ドラマ【科捜研の女】
- カテゴリ:テレビ
- 2013/12/13 16:19:50
【感想】お気づきでしたでしょうか。今回は実は誰も死んでいないのです。事件は寺社への放火と、25年前の仏像損壊の2つで、人的被害はなかったんですね。損壊の冤罪はありましたけども、それだって警察には届けられていないですしね。人の死というのは、それが自然死でもただごとではない上、殺人となるといやがおうにもドラマチックになってしまいます。つまりお話が作りやすい。それに比べ、殺人のない刑事物はなかなかドラマチックにするのは難しいです。しかし今回はなかなか面白い展開でした。前にも書きましたが、何故か科捜研の今シーズンは面白い作品が多く、今回もその例に漏れず、といったところでしょうか。ある寺に起きた過去と現在の2つの事件を中心に、昔不良少年だった不動産会社の社長と、現在イジメにあっている高校生の少年をうまくオーバーラップさせ、それでいて科捜研が行った大掛かりな科学実験という、主役たちの見せ場もあり、ほんとうまくまとまっていたと思います。

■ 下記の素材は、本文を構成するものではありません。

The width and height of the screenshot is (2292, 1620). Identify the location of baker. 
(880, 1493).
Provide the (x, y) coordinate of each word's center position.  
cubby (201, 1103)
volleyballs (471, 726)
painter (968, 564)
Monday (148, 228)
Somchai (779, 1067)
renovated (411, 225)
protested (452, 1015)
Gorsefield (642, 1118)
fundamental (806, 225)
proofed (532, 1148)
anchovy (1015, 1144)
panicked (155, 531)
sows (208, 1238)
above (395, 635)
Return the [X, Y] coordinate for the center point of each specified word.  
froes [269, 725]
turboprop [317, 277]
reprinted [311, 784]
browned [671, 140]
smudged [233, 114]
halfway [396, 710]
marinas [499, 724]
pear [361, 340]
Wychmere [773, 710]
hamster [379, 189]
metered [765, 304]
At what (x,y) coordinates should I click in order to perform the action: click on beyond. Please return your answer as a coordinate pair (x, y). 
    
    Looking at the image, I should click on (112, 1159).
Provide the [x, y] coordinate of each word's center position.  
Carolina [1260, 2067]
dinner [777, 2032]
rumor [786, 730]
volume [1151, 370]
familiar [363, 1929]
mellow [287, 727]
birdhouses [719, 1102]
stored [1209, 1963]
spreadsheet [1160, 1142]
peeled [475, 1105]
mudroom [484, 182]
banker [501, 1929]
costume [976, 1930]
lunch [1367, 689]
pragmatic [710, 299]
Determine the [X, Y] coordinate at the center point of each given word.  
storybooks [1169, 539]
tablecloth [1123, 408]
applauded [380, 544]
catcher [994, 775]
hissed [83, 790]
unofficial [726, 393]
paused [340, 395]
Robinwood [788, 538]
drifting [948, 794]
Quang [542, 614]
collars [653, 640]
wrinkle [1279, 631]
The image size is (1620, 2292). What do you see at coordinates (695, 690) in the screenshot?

ただちょっとだけ苦言を呈するならば、放火犯の高校生が、火が思ったより広がったので自分のジャケットを水に浸して鎮火しようとしたため、火が煽られ風もないのに真上ではなく斜め上の屋根が一番焦げていたとのことでしたが、それだけで斜め上の屋根が一番焦げるかなと思いました。ジャケットで火を叩いてましたが、あれだとさまざまな方向に火が煽られ、一箇所だけがよく焦げるというような状態にはならないんじゃないかと思います。そして最終的に少年はあきらめて逃げたので、それからは真上が一番焦げますよね。細かいことなんですけどねw あともう1点、悪者として出てきた速水が、結局はイジメられている少年を応援していた善人だったというオチでしたけども、それだと境内の枝垂桜が枯れてしまうかもしれないようなマンション建設計画を立てるような人物と、人間性において齟齬が生じるため、最後に桜は「意外としぶとく行き続けるかもしれない」みたいな発言をさせていましたが、あれは余計だったかな。ちょっと無理があるなと思いました。ま、苦言はそのくらいで、ほんとよく出来ていた話だと思います。面白かったです。